BUNKA X PERSON

■インタビュー・個性あふれる33の作品群。映画でのリアルの可能性、映像美の本質を感じた
・巨匠の考えに身を任せる。すると、楽しみが向こうからやってくる。
・再生への物語はもうたくさん。トラウマを遊び道具にする主人公を描きたかった。
・『ジャーマン+雨』に入り込んでください。「よし子」はあなたにどう映る?

■プロフィール横浜 聡子(よこはま・さとこ)
1978年、青森県生まれ。横浜市立大学卒業後、OL生活を経て、映画美学校に入学。当初は自主制作映画だった自身初の長編『ジャーマン+雨』が、日本映画監督協会新人賞を受賞する。
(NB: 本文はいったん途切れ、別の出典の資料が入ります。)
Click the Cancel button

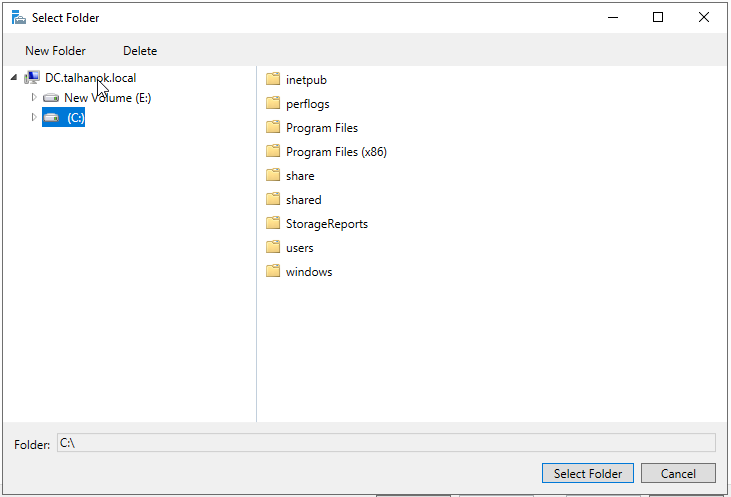pyautogui.click(x=678, y=473)
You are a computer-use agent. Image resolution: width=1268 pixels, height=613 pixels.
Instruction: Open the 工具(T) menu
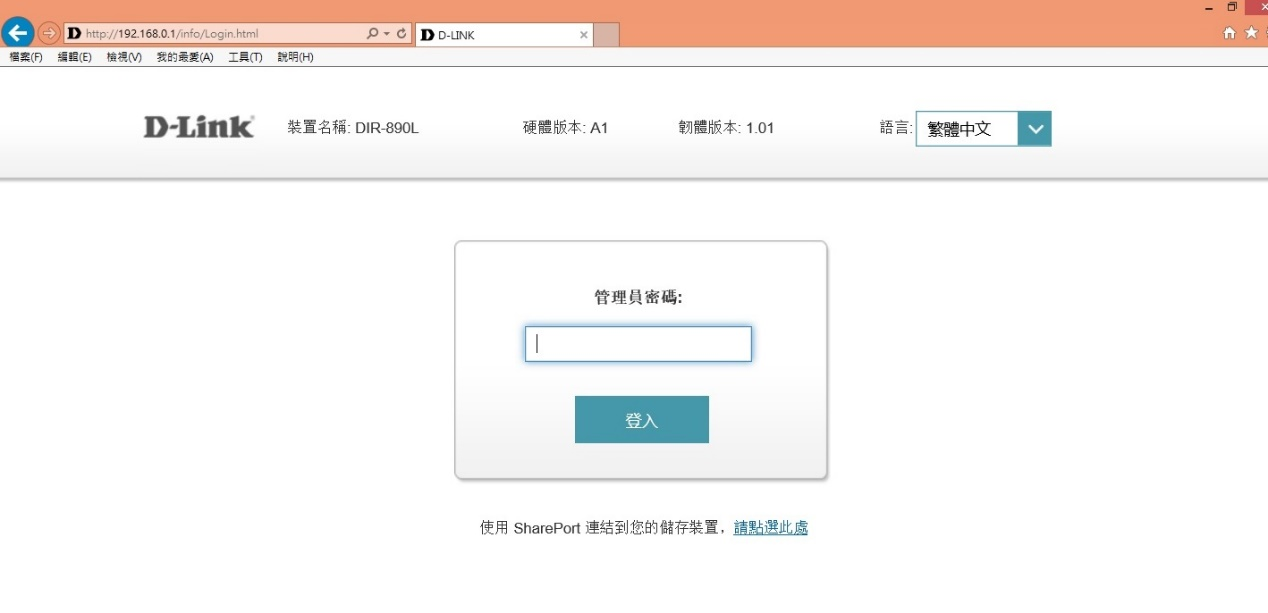click(x=245, y=58)
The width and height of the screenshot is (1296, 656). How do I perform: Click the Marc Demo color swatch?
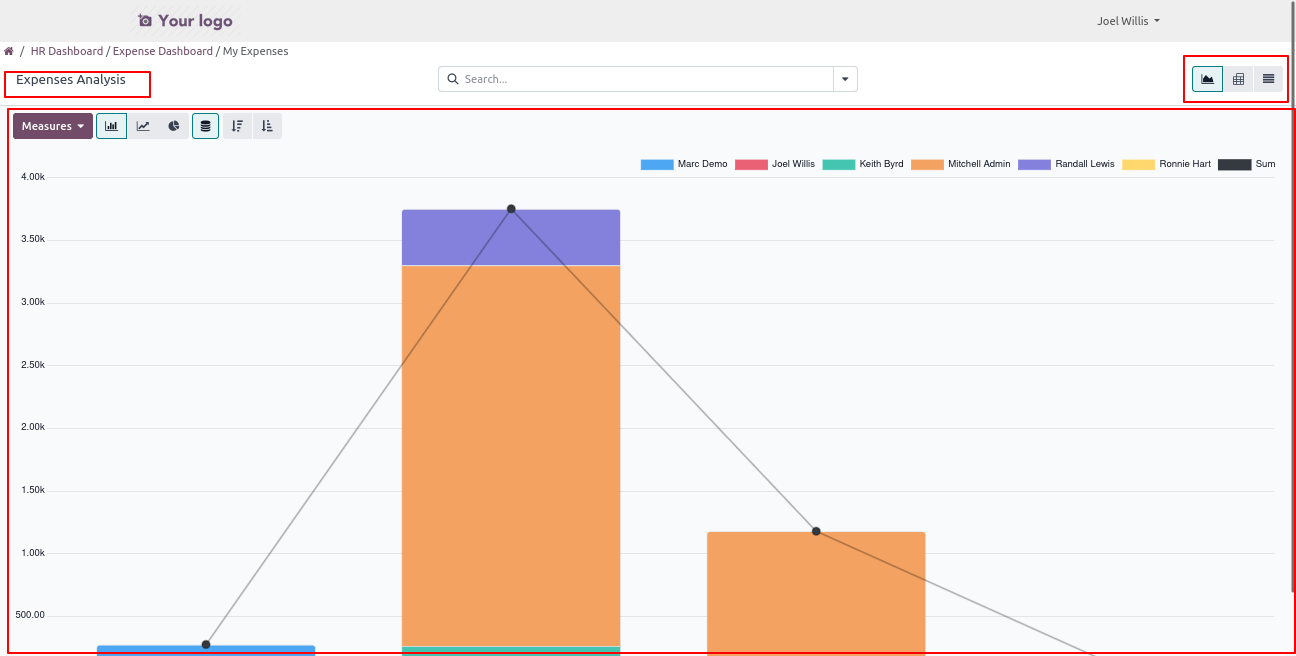[x=657, y=164]
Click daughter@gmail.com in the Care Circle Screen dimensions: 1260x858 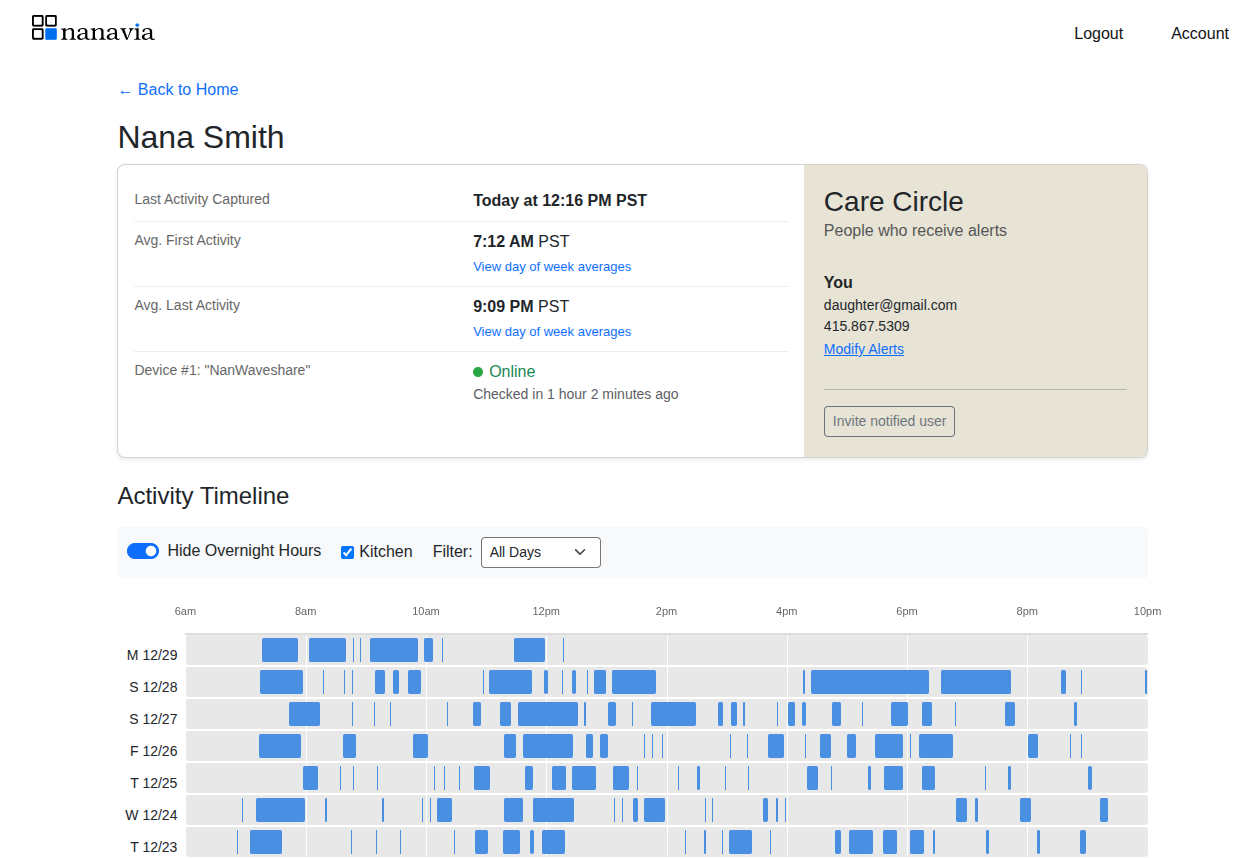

同賞は第一回で大島渚が栄冠に輝いて以来、森田芳光や阪本順治、周防正行らが受賞し、人気映画監督への登竜門として位置づけられている。今後の活躍が期待される注目の若手監督。

再生への物語はもうたくさん。トラウマを遊び道具にする主人公を描きたかった。

--小さい頃はどんな子どもだったんですか?

人見知りが激しい子で、知らない人に声をかけられたら後ろに隠れちゃうようなタイプでした。中学、高校時代は多少活発になったにせよ、先頭を切って何かをやるわけでもなく、後ろの方でコソコソとしているのが好きでしたね。そんな感じの子どもでしたから、高校時代の友達からは「映画監督なんて、よくやれるね」とビックリされています。ただ、高校の頃は「自分が一番面白いことを考えているはずだ!」という勝手な思い込みはありまして。何かを残したというわけではないんですけど(笑)。それと、歌手になりたいとも思っていて、オーディションを受けたりもしていました。でも、オーディションを経て下積みを経てそれからやっとデビューなんて、そんな苦労をするつもりは毛頭なかったですね。話題のオーディションに一発で受かって、そのままスターダムに乗らなきゃと思っていました。まぁ、残念ながら書類選考で落ちてばっかりでしたけど(笑)。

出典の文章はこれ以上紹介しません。